Phenol extraction of PBCV
Phenol extraction of PBCV (2)
Reagents
Liquid (88%) phenol, best quality by adding water to crystalline phenol
0.5M DTT solution (77mg/ml)(reduces S-S bonds)
10M LiCl (dissociations basic proteins from nucleic acids)

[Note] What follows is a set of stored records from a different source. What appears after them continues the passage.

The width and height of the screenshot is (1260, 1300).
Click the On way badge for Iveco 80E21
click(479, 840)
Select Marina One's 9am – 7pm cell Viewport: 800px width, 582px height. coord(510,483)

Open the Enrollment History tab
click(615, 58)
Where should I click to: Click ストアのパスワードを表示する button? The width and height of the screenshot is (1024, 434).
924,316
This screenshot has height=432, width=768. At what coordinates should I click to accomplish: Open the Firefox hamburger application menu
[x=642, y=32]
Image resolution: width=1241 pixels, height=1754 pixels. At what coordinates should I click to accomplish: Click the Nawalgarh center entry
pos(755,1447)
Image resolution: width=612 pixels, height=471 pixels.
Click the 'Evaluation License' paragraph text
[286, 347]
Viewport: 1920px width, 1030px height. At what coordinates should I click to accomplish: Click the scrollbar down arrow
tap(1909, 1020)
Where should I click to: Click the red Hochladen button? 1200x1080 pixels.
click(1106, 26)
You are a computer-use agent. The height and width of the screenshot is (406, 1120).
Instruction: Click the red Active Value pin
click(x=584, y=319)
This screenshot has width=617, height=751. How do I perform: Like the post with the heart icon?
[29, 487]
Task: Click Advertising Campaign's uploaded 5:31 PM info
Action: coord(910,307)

10% w/v SDS (denatures proteins)
1% Ponceau S (marks aqueous phase)
1% w/w Ficoll 400 (carrier)
Acetone
Procedure
To 100ul of PBCV in a 0.5ml conical plastic centrifuge tube
Add phenol (170ul)
Add DTT (~10ul)
Add 10%SDS (~10ul)
Add 10M LiCl (~5ul)
Add Ponceau S (~5ul)
Mix thoroughly. Heat 15 min at 50C, then cool
Centrifuge 1 min (3K), transfer lower phase to 1.5ml microfuge tube
Add 1ml of acetone and then 5ul of 1% Ficoll
Mix, store 15min at -20C, centrifuge 1min (6K)
Discard supernatant, drain tube, wash ppt with Acetone (ppt sticks
********** to tube), dry. Blow dry with hair drier
Dissolve pellet in cracking buffer (~50ul).
Run Gel
Gel apparatus
Running buffer (800ml) dilute from 10x, add 8ml 10% SDS
4-20% gel (in cold rm)
Standards (prestained) - 2ul
Dissolve in 75 ul cracking buffer - heat 2min at 100C
Add O.25M IAm (47mg/ml)) - 1/20 vol, 1min at 100C
Run (150V) until stain front reaches bottom
Remove gel and put in destaining solution (50C bath)
After 30' add fresh detain and Coomassie Blue